§ Exercise materials
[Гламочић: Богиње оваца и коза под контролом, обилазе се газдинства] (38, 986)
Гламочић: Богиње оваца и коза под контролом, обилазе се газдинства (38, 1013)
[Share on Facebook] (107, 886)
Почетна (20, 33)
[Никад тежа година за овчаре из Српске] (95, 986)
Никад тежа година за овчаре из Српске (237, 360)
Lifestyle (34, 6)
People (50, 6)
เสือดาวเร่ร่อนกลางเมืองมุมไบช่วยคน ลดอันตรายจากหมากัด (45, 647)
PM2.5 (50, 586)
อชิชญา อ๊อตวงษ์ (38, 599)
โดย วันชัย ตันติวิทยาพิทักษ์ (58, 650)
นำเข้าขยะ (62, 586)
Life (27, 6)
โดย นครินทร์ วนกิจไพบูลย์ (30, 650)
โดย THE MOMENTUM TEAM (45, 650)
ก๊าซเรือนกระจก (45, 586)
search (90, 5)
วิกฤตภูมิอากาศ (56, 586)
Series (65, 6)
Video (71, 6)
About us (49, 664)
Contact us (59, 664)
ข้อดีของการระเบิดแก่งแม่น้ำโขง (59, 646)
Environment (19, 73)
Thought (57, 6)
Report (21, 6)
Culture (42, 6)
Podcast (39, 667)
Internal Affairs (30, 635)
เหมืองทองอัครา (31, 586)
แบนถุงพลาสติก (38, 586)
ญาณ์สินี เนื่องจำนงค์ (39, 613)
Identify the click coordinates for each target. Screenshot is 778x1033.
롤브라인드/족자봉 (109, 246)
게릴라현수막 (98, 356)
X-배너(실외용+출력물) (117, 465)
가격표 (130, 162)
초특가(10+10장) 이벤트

§ Objective
Reproduce every item above character for character, one per line, in its original order.

§ Task response
[Гламочић: Богиње оваца и коза под контролом, обилазе се газдинства] (38, 986)
Гламочић: Богиње оваца и коза под контролом, обилазе се газдинства (38, 1013)
[Share on Facebook] (107, 886)
Почетна (20, 33)
[Никад тежа година за овчаре из Српске] (95, 986)
Никад тежа година за овчаре из Српске (237, 360)
Lifestyle (34, 6)
People (50, 6)
เสือดาวเร่ร่อนกลางเมืองมุมไบช่วยคน ลดอันตรายจากหมากัด (45, 647)
PM2.5 (50, 586)
อชิชญา อ๊อตวงษ์ (38, 599)
โดย วันชัย ตันติวิทยาพิทักษ์ (58, 650)
นำเข้าขยะ (62, 586)
Life (27, 6)
โดย นครินทร์ วนกิจไพบูลย์ (30, 650)
โดย THE MOMENTUM TEAM (45, 650)
ก๊าซเรือนกระจก (45, 586)
search (90, 5)
วิกฤตภูมิอากาศ (56, 586)
Series (65, 6)
Video (71, 6)
About us (49, 664)
Contact us (59, 664)
ข้อดีของการระเบิดแก่งแม่น้ำโขง (59, 646)
Environment (19, 73)
Thought (57, 6)
Report (21, 6)
Culture (42, 6)
Podcast (39, 667)
Internal Affairs (30, 635)
เหมืองทองอัครา (31, 586)
แบนถุงพลาสติก (38, 586)
ญาณ์สินี เนื่องจำนงค์ (39, 613)
Identify the click coordinates for each target. Screenshot is 778x1033.
롤브라인드/족자봉 (109, 246)
게릴라현수막 (98, 356)
X-배너(실외용+출력물) (117, 465)
가격표 (130, 162)
초특가(10+10장) 이벤트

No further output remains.